In the collective contemporary imagination, yeshivas were bastions of uninterrupted Torah study, respectful awe of great rabbis, and blissful isolation from outside concerns.
However, Stampfer’s meticulous research, based on letters, student memoirs, Russian government archival materials and Eastern European Jewish newspapers, paints a much more complicated picture. He examines the Lithuanian yeshivas’ structure, relationships with their broader communities, daily student life, curriculum, finances, staffing, and many issues related to the smooth and not-so-smooth running of these influential institutions.
In the early modern period, European yeshivas were local, semi-formal operations. Students would gather to study with a local rabbi, eating daily meals with some homeowner and sleeping on benches in the synagogue. In 1903, R’ Hayyim of Volozhin started a new kind of institution, separating the yeshiva from the local rabbi.
He gathered elite students from the furthest locations, raised funds from an international network of donors, constructed a separate building, offered stipends to cover the young men’s living costs, and provided more comfort in which to study Torah. His model spread rapidly and, albeit with many changes, still dominates yeshiva study world-wide.
These yeshivas educated thousands of great talmidei hachamim who swam, supported, in the sea of Talmud and commentaries.
But this model had unintended consequences. By concentrating young, energetic, gifted, spiritually intense young men in one place, yeshivas created intellectual and cultural tensions. Even as students learned Torah 12 and 14 hours a day, they actively participated in the great intellectual and ideological battles then engaging Eastern European Jews, arraying traditionalists, assimilationists, Zionists, socialists and maskilim against each other. And the students were not universally on the side of piety and tradition.
Memoirs abound of young men who arrived innocently in yeshiva only to encounter nontraditional literature and ideas for the first time.
Books and newspapers passed from hand to hand, and were read in bed late at night or in the privacy of the outhouse.
In the famed Volozhin yeshiva and elsewhere, some of the boldest students organized underground Haskalah societies, Zionist groups, even student newspapers. Staff members tried to shut them down but had limited success. Some students ignored these dangerous influences, piously continuing their uninterrupted Torah study. But for some, the exposure helped foster other things, like the diverse and complicated intellectual and mystical legacy of a figure like R’ Avraham Isaac Kook.
Time spent in Volozhin also set the stage for creative rebellion against religion by some of Zionism’s most influential secularists, such as Hayyim Nahman Bialik and Micha Yosef Berdyczewski.
Yeshivas also bred power struggles between students and staff members.
The stipend paid to students for living expenses was not a fixed sum: The rosh yeshiva could diminish it if a student broke rules and acted in ways deemed inappropriate or raise it for good behavior.

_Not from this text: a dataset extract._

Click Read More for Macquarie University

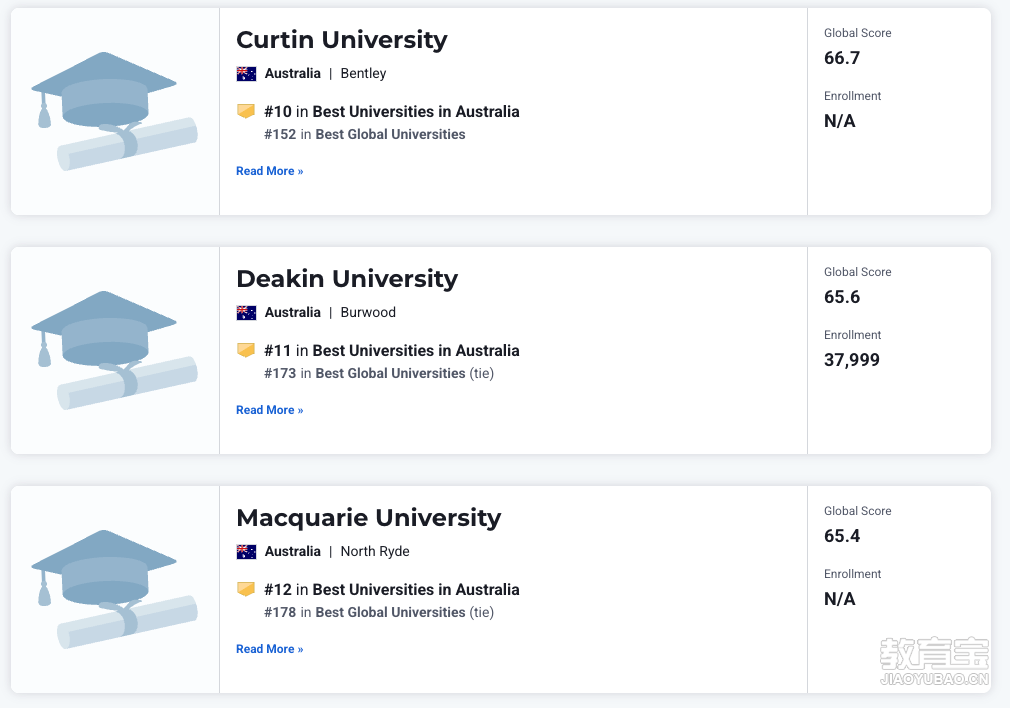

This discretion gave the administration enormous power over the students – and created resentment.
Students were not shy about expressing their frustrations with yeshiva life, at times in creative and even violent ways. One year, when students thought that the rosh yeshiva, R’ Naftali Tzvi Yehuda Berlin (the famed Netziv), had insulted a student, they refused to offer the rabbi the usual Shavuot greetings after prayers. The Netziv was forced to apologize. When students in the Telz yeshiva were unhappy with staff appointments, they staged a strike, refused to study, created public disturbances in the study hall, and in at least one instance rioted, shattering lights and destroying windows.
Some of the most striking conflicts involved mussar, an educational and ideological movement that increasingly influenced yeshivas in the late 19th and early 20th centuries. Many students in mussar yeshivas were frustrated by the emphasis on character building at the expense of talmudic scholarship and with efforts by the mashgiach (spiritual adviser) to control their behavior. In 1897, students in the Slobodka yeshiva protested by stealing mussar books from the library and loudly interrupting classes.
The yeshiva was eventually forced to split into mussar and non-mussar yeshivot.
Much of this was not much more than the usual power struggle between self-important teenagers and their educators. But some of it also stemmed, ironically, from the students’ enormous respect for the institution of yeshiva, learned from the very teachers against whom they rebelled. Students were taught an ideal of what yeshiva and Jewish life should be, and that ideal was too cosmically important to be left to the whims and human foibles of the flesh-and-blood rabbis who led the institutions. Like later students in the 1960s, these yeshiva students were driven by arrogance, immaturity, a desire for fun and a deep-seated sense that they stood at the center of great social and intellectual trends.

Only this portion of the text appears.